Eugene has a keen interest in DIY and gardening. Over a 30 year period he has also become self taught in garden power tool maintenance.
Lawn Mower Maintenance
Motor oil is an essential requirement of all engines. It has several functions including lubrication of metal parts in contact (reducing friction), cooling, keeping surfaces clean, sealing and corrosion inhibition.
Your 4-stroke walk behind lawn mower engine is no different. The oil inside it gets dirty over time and without an oil filter to remove metal particles and soot, these contaminants can build up over time and cause engine wear. So it's good policy as part of a maintenance schedule to give it an oil change after every 20 to 50 hours of use (consult the manual or check the engine block for exact details).
What Time of Year Should I Change the Oil in My Mower?
Ideally change oil at the end of the cutting season, before the mower is stored away for the winter. Combustion products in oil such as tars, carbon, sulfur and nitrogen dioxides can settle out, coating engine parts or possibly causing corrosion, so it's best to remove it and replace it with fresh oil.
Safety First While Working on a Lawn Mower
- Don't run a lawn mower in an enclosed space. Carbon monoxide gas which is present in exhaust fumes is odourless, colourless and tasteless, but poisonous and can kill. Ideally run a mower outdoors when testing. If the mower is run in a garage/workshop, it should only be operated for a short period and you must ensure all doors and windows are open in order to provide adequate ventilation.
- Set controls to off and remove the spark plug lead before working on any moving parts on an engine e.g. the blade.
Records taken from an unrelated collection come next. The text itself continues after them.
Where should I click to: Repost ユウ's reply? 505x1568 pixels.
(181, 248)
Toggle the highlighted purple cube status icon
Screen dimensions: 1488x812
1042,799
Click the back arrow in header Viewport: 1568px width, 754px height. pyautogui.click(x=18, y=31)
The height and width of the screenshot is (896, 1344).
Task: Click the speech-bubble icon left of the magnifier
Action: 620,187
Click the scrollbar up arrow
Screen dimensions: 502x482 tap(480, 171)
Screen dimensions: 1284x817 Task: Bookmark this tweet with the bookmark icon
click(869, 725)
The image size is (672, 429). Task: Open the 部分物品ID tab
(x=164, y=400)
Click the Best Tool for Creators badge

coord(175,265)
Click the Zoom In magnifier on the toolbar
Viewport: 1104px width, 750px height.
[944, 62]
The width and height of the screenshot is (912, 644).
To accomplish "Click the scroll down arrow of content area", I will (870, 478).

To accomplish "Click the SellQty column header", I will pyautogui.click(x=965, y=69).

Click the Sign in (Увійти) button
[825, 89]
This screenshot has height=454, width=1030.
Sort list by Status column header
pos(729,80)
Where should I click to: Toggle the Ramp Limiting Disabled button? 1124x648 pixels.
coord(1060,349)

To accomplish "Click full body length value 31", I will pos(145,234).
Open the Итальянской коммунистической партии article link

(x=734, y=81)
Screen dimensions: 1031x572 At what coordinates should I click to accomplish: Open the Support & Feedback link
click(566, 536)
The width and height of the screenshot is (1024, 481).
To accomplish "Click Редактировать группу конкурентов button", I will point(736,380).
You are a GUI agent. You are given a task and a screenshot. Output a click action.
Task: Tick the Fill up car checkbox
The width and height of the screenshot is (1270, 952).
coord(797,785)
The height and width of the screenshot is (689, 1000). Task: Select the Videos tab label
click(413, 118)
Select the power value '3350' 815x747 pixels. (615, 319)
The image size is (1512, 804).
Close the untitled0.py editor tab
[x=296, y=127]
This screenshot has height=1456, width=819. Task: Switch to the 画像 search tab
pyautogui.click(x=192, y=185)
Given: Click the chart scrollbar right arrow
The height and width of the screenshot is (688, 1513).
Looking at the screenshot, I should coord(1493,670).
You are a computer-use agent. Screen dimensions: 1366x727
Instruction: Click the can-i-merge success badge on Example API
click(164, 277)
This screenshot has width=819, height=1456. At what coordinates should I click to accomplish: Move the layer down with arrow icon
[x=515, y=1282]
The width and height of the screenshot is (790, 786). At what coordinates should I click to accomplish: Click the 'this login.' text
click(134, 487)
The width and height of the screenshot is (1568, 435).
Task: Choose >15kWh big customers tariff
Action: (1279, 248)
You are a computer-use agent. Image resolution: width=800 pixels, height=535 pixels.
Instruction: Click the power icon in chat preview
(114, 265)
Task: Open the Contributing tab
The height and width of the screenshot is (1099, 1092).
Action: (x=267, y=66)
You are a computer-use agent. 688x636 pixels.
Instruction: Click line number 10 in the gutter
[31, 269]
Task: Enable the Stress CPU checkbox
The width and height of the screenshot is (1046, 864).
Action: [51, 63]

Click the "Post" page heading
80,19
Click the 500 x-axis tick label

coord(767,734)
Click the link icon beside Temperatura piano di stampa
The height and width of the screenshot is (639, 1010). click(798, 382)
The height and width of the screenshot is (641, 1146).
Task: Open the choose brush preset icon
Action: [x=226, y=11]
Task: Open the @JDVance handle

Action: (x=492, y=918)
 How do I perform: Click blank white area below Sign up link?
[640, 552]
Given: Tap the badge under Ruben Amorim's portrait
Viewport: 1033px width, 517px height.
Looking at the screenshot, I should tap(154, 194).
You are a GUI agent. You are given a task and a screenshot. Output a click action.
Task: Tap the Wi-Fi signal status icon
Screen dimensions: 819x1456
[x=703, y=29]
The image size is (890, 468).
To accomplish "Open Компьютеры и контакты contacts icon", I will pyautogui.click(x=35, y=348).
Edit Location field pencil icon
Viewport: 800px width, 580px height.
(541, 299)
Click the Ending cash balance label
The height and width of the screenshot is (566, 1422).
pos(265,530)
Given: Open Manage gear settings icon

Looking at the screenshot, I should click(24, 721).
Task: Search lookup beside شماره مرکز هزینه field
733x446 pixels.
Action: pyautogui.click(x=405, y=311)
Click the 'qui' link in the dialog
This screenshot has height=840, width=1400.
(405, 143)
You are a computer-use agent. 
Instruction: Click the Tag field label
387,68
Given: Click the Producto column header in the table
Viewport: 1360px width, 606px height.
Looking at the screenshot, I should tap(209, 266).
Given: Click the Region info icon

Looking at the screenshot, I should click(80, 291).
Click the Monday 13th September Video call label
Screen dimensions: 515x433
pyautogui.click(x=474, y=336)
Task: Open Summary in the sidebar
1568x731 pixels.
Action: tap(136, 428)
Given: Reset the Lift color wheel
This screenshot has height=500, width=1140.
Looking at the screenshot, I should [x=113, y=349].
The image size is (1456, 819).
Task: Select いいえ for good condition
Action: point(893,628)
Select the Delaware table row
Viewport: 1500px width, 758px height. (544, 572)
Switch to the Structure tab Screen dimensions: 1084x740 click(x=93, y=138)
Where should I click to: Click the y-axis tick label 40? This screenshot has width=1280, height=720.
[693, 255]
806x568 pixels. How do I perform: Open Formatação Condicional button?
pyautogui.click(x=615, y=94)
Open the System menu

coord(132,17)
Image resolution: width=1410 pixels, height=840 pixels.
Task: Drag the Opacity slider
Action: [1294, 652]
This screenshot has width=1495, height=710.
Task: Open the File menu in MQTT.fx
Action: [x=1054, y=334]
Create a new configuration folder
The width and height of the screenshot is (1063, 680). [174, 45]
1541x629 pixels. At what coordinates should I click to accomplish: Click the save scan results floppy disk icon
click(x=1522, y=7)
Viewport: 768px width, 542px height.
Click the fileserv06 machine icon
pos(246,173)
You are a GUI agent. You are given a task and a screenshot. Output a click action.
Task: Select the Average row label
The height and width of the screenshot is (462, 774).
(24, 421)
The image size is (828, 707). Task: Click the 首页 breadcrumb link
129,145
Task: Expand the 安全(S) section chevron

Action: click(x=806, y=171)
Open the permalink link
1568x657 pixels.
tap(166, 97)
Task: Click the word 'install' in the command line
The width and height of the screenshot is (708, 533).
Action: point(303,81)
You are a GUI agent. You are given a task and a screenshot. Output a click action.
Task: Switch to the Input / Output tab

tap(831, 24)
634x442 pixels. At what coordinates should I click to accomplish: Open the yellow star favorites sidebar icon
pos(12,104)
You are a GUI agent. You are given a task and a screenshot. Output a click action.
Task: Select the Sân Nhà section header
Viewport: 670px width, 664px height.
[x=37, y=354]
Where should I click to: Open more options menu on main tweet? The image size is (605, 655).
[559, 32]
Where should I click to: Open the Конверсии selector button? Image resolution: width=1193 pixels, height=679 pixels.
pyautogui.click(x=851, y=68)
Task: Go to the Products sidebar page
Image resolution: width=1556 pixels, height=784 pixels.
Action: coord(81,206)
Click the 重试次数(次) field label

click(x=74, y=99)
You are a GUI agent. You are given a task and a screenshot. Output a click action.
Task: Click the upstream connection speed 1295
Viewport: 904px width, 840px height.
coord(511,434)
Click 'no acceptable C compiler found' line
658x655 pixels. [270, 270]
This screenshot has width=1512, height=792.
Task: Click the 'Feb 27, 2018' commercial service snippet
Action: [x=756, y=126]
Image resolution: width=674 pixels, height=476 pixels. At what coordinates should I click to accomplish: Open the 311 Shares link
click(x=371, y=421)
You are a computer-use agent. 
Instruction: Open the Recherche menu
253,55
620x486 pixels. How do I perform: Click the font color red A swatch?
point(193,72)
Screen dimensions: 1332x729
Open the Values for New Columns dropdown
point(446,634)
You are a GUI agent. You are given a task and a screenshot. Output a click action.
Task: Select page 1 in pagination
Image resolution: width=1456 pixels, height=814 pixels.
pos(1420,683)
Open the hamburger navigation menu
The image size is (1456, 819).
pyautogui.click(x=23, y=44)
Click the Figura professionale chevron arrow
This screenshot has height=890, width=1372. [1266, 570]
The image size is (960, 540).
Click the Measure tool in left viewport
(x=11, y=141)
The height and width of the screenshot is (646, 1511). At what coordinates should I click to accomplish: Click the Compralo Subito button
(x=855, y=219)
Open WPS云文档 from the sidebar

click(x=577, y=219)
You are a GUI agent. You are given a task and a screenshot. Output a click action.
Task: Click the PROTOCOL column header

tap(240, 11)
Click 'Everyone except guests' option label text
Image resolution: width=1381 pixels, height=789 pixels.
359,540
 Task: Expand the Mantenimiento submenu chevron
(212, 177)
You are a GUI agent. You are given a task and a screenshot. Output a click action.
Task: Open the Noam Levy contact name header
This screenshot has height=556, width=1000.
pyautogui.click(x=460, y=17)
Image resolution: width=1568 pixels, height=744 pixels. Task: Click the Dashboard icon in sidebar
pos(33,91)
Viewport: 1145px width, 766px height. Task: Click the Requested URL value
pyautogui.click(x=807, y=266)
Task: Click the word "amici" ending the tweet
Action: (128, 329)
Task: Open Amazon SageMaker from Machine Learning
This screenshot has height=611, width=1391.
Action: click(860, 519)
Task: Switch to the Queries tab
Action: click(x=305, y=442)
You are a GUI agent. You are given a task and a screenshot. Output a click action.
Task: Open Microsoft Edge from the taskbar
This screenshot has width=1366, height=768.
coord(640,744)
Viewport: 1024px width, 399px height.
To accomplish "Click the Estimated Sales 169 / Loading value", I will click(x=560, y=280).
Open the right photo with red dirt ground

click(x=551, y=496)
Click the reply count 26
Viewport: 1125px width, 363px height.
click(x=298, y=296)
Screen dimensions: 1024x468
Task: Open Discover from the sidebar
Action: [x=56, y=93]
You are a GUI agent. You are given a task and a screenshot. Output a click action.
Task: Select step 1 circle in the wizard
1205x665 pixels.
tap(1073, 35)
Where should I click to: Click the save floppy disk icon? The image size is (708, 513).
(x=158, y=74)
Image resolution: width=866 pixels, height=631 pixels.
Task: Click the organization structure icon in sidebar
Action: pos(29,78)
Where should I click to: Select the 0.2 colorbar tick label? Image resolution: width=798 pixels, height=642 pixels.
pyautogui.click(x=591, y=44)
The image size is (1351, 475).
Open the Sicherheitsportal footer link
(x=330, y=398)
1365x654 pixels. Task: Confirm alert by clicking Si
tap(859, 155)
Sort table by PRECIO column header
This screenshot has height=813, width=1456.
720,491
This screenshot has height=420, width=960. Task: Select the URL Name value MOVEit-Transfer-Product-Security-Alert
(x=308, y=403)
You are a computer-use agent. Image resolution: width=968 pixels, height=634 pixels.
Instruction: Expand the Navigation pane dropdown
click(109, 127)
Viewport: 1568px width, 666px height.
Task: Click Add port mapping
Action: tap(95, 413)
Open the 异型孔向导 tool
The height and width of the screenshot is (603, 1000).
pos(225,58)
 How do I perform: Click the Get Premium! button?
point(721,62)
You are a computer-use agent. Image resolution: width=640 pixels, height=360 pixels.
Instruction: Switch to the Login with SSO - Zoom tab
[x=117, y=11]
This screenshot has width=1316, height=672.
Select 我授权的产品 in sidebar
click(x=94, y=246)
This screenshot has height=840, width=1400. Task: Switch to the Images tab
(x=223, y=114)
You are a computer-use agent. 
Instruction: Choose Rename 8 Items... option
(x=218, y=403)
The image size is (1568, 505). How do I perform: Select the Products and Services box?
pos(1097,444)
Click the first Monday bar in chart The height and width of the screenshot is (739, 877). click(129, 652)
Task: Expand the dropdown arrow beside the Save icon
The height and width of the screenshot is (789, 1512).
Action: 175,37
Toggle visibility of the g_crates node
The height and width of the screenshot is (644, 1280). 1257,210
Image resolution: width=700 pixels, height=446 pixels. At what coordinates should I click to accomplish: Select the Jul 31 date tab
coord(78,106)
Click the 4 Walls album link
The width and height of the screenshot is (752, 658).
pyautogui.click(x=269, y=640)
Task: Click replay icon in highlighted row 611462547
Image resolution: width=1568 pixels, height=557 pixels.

Ideally you should also remove the spark plug to be totally sure that the engine won't fire if you turn the blade.
- Keep gas away from any sources of ignition.
What Tools Are Required to Change Oil?
- Socket wrench set or a wrench(spanner) to fit the drain plug
- Spark plug wrench
- Shallow container for collecting drained oil. A biscuit (cookie) tin is ideal
- Some cloths for mopping spillage and wiping hands
- Disposable gloves
- Some newspapers/plastic sheeting for covering the floor or ground surface
- Bricks or short pieces of 2" timber for raising the mower off the ground
Step 1: Find a Location
Pick a suitable location for working on, ideally the concrete floor of your garage, or you can work outdoors on a driveway.
Step 2: Keep Your Working Area Clean!
To avoid mess, cover the working surface with a few newspapers, plastic sheet or refuse sack (trash bag) to collect any drips/spills.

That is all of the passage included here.